Я поступил не по справедливости. Я попросту выбрал одну из четырех. Купил ее жизнь у несуществующего Бога. Заплатив всем, что у меня было. И – недоплатив. Остаток платы с меня получали в неволе. Я рассчитывался муками совести. Долгие шесть лет.
Я механически читал аннотацию к бестселлеру спасенной мной Марши Тинвуд. Фразы расплывались перед глазами. «Монстр, злодей, зверь… Каждую минуту думала, что сейчас он меня убьет… Чудом осталась в живых… Мораторий на смертную казнь был ошибкой…»

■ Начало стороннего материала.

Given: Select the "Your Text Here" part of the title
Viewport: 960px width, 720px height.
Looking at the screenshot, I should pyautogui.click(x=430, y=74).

– Ваша подружка стала миллионершей, – брезгливо, будто выплюнул, сказал начальник тюрьмы. – Киношники уже закупили права на экранизацию. Что смотрите, рады? – Его перекосило от гнева. – Идите, Стишков. Ну! Пошел вон!
На негнущихся ногах я добрался до выхода из начальственного кабинета. Конвойные придвинулись, подтолкнули в спину. Впервые за шесть лет на меня не надели наручники.
Путь до тюремных ворот я проделал подобно сомнамбуле. Я не понимал. У меня не укладывалось в голове. Марша сделала на несчастье миллионы. Единственный человек, которого я считал близким. Которого спас от смерти, совершив тройное убийство. Которого…
Она посылала мне письма. Писала, что думает обо мне, что ждет. «Держитесь, Матвей. Вы не преступник. Вы – жертва». А я заучивал эту фальшивку наизусть и верил. Идиот, трижды идиот и дурак.
Я внезапно споткнулся и, не поддержи меня конвойные, полетел бы на пол лицом вниз. Не она, понял я внезапно. Эта дрянь не могла их писать. Кто-то…
Тюремные ворота распахнулись, и меня толчком вышвырнули наружу.
Она стояла в двадцати шагах. Белокожая, черноволосая и черноглазая. Со строгим, аристократичным лицом.
«Всепрощение, добродетель, жертвенная любовь и тому подобная чушь», – вспомнил я внезапно. Я сделал шаг, другой. Женевьева Лекруа смотрела мне в глаза. Пристально и пытливо, как тогда, в камере для свиданий. От слабости у меня вдруг подломились колени.